» ACTIVITY:
Taking the line with "The image size is (817, 411)." as the first and the line with "You are a computer-use agent. Image" as the last, set down exactly every line in that range from the entries below, and no more.

»»

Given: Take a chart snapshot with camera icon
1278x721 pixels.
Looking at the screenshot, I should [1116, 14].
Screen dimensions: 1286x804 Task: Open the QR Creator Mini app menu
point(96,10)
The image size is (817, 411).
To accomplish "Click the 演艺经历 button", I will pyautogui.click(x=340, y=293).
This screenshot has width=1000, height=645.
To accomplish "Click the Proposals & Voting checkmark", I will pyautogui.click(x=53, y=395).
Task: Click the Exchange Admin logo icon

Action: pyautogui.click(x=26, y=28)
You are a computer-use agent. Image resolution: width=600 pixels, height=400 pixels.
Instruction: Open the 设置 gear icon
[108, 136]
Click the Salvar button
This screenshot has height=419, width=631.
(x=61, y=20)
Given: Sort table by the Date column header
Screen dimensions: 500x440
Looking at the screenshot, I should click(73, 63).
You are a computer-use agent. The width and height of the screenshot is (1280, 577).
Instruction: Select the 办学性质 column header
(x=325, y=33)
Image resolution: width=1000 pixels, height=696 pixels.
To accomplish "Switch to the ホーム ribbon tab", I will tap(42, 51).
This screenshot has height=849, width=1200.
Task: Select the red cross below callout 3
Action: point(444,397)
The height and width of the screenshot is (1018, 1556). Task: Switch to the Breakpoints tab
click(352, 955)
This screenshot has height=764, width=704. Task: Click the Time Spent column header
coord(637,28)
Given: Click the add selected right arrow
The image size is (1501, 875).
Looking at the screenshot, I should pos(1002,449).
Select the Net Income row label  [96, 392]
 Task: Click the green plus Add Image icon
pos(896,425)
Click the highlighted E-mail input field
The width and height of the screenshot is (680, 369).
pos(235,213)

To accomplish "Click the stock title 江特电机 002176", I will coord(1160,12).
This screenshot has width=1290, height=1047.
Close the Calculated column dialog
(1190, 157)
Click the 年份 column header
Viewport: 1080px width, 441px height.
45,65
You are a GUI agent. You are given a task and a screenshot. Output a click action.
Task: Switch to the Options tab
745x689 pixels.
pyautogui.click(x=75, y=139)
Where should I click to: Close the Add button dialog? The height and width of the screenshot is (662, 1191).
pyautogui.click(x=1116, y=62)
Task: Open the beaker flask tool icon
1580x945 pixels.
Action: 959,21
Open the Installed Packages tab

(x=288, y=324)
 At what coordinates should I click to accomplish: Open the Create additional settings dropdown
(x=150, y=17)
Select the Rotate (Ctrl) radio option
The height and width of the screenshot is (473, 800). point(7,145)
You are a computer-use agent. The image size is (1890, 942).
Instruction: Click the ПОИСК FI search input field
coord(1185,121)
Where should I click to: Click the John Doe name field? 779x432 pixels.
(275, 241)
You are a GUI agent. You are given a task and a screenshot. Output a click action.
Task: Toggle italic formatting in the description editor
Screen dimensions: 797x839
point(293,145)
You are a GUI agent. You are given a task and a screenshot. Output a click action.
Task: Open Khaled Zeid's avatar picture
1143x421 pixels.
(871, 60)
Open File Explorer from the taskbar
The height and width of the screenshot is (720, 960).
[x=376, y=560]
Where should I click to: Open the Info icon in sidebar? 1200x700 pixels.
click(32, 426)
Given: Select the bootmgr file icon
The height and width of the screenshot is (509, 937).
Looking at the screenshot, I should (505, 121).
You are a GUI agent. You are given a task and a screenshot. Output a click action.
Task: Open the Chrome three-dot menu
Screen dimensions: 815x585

««

» WRITTEN ANSWER:
The image size is (817, 411).
To accomplish "Click the 演艺经历 button", I will pyautogui.click(x=340, y=293).
This screenshot has width=1000, height=645.
To accomplish "Click the Proposals & Voting checkmark", I will pyautogui.click(x=53, y=395).
Task: Click the Exchange Admin logo icon

Action: pyautogui.click(x=26, y=28)
You are a computer-use agent. Image resolution: width=600 pixels, height=400 pixels.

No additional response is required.